Pengertian Westernisasi
Westernisasi adalah sebuah arus besar yang mempunyai jangkauan politik, sosial, kultural dan teknologi. Arus ini bertujuan mewarnai kehidupan bangsa-bangsa, terutama kaum muslimin, dengan gaya Barat. Dengan cara menggusur kepribadian Muslim yang merdeka dan karakteristiknya yang unik. Kemudian kaum muslimin dijadikan tawanan budaya yang meniru secara total peradaban Barat.
Sekarang kebudayaan bangsa Indonesia sudah meniru kebarat-baratan. Usaha mereka telah berhasil. Apalagi ditunjang dengan tampilnya acara-acara TV yang terlalu berkiblat pada peradaban Barat.
Kini jati diri kepribadian Muslim hanya tampak pada sebagian kecil ummat. Bangga dengan kebiasaan dan adat orang-orang kafir, sementara dengan adatnya sendiri merasa risih dan malu sudah nampak jelas di sebagian kalangan ummat Islam.
Sejarah berdiri dan tokoh-tokohnya
Pada akhir abad ke-18 dan awal abad ke-19, orang-orang yang berpandangan Timur di dunia Islam, mulai memodernisasi dan memperkuat tentara mereka dengan cara mengirim kader-kadernya ke negara-negara Eropa, atau dengan mendatangkan para ahli dari Barat untuk mengajar dan membuat perencanaan bagi kebangkitan modern.

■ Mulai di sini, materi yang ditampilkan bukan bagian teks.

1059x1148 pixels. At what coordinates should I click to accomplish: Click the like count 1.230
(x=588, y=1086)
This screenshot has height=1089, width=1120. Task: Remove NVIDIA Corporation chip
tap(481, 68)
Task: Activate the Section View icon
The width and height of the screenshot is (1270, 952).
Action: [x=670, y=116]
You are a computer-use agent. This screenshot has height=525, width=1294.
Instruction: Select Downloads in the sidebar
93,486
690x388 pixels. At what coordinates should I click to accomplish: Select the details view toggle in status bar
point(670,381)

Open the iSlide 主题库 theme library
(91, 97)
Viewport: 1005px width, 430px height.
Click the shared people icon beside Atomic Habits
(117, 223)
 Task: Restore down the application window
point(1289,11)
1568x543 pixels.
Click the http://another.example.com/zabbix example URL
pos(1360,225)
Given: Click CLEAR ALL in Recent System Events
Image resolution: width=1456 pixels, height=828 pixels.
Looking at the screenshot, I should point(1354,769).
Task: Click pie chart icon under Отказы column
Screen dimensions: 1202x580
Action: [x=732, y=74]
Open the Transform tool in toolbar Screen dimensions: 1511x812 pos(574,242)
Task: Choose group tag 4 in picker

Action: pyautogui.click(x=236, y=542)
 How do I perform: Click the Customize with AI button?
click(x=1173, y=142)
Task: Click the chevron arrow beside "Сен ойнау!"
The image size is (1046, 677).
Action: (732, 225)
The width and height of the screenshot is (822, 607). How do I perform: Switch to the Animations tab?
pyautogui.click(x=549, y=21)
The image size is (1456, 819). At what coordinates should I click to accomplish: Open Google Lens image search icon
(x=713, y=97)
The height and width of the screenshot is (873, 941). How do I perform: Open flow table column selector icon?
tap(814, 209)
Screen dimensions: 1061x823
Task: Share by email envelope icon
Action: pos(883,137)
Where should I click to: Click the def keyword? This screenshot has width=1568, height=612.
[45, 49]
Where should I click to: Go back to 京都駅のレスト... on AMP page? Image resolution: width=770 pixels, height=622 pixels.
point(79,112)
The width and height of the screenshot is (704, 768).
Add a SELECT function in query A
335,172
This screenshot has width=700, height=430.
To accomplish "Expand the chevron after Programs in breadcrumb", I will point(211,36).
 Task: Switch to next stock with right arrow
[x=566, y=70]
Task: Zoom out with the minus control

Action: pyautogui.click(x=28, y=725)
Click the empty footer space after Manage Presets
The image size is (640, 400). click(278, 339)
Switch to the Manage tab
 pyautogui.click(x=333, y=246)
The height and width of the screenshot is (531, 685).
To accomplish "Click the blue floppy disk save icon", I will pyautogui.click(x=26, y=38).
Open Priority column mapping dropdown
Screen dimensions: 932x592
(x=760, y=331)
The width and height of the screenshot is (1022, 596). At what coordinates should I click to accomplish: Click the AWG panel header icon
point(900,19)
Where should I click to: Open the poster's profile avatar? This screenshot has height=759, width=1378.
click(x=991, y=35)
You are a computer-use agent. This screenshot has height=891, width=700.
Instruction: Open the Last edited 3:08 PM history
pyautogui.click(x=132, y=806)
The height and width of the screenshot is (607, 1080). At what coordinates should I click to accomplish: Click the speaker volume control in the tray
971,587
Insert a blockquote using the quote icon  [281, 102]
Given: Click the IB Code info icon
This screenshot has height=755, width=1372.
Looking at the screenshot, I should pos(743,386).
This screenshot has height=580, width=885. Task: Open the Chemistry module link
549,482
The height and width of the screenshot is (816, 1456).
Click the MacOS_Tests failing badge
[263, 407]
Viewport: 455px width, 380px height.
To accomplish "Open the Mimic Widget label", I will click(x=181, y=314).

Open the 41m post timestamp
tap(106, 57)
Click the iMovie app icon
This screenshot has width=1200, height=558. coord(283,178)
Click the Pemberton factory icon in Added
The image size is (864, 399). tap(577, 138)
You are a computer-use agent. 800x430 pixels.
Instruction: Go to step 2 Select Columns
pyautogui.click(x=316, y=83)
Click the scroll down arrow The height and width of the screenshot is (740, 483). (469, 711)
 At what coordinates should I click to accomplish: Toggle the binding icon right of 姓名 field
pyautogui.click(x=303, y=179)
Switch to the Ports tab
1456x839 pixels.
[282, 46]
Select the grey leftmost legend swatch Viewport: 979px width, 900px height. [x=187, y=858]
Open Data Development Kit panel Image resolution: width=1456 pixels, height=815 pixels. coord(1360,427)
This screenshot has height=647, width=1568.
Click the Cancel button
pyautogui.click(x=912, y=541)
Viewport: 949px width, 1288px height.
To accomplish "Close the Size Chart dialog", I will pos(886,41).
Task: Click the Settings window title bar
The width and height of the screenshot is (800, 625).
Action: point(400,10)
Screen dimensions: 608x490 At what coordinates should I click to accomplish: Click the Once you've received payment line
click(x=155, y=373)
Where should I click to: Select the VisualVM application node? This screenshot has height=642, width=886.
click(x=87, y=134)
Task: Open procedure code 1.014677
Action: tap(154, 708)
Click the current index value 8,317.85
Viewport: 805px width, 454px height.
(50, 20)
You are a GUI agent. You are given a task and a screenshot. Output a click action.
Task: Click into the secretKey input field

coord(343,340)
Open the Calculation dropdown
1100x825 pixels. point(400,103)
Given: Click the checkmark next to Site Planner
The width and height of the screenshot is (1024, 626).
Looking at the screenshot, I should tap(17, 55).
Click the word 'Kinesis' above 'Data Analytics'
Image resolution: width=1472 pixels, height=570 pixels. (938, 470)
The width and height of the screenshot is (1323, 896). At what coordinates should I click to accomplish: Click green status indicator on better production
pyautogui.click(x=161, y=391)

Hal ini dilakukan dalam rangka menghadapi usaha keras orang orang Barat dalam memperluas pengaruh kolonialisme mereka sesudah masa kebangkitan Eropa.
Sultan Mahmud II telah menguasai janisari (prajurit Turki pada masa khilafah) Osmaniyah tahun 1826 M dan menginstruksikan kepada orang-orang militer dan sipil supaya memakai pakaian Eropa.
Tahun 1255 H/1839 M Abdul Majid, salah seorang pengusa kesultanan Osmani, mengedarkan sebuah brosur yang isinya memperbolehkan non muslim menjadi anggota dinas militer.
Malah Sultan Salim III mendatangkan para teknisi dari Swedia, Perancis, Hongaria dan Inggris dalam rangka mendirikan sebuah Akademi Militer dan Angkatan Laut.
Muhammad Ali, Gubernur Mesir yang berkuasa tahun 1805 M, membentuk pasUkan tentara sistem Eropa. Selain itu ia sengaja mengirim tenaga-tenaga Al-Azhar ke Eropa untuk mendalami berbagai disiplin ilmu.
Ahmad Basya Bey I membangun tentara reguler di Tunisia. Kemudian ia membangun akademi militer yang pengajarnya dari perwira-perwira Perancis, Italia dan Inggris.
Tahun 1852 M dinasti Qajar di Iran membuka sebuah akademi model Barat, yaitu Akademi Sceince dan Seni.
Perjalanan westernisasi dapat ditelusuri sejak tahun 1860 M ketika gerakan ini memulai aktifitasnya di Libanon melalui para zending Kristen. Dari sanalah kemudian merambat ke Mesir. Di bawah naungan Khudaiwi Ismail yang akan menjadikan Mesir sebagai bagian dari Eropa.
Rifa’ah Thahthawi dikirim untuk belajar di Perancis. Di sana ia tinggal selama 5 tahun (1826-1831 M). sarjana lai yang bertugas belajar di Perancis adalah Khairuddin al-Tunisia.
Di Perancis ia menghabiskan waktu selama 4 tahun (1852-1856 M). setelah kembali keduanya menyebarkan ide-ide untuk menata masyarakat dengan dasar sekulerisme rasional.
Sejak tahun 1830 M para sarjana lulusan Eropa yang telah kembali ke negeri masing-masing mulai menerjemahkan buku-buku Voltaire, Rousseau, Montesquieu dan lain-lain.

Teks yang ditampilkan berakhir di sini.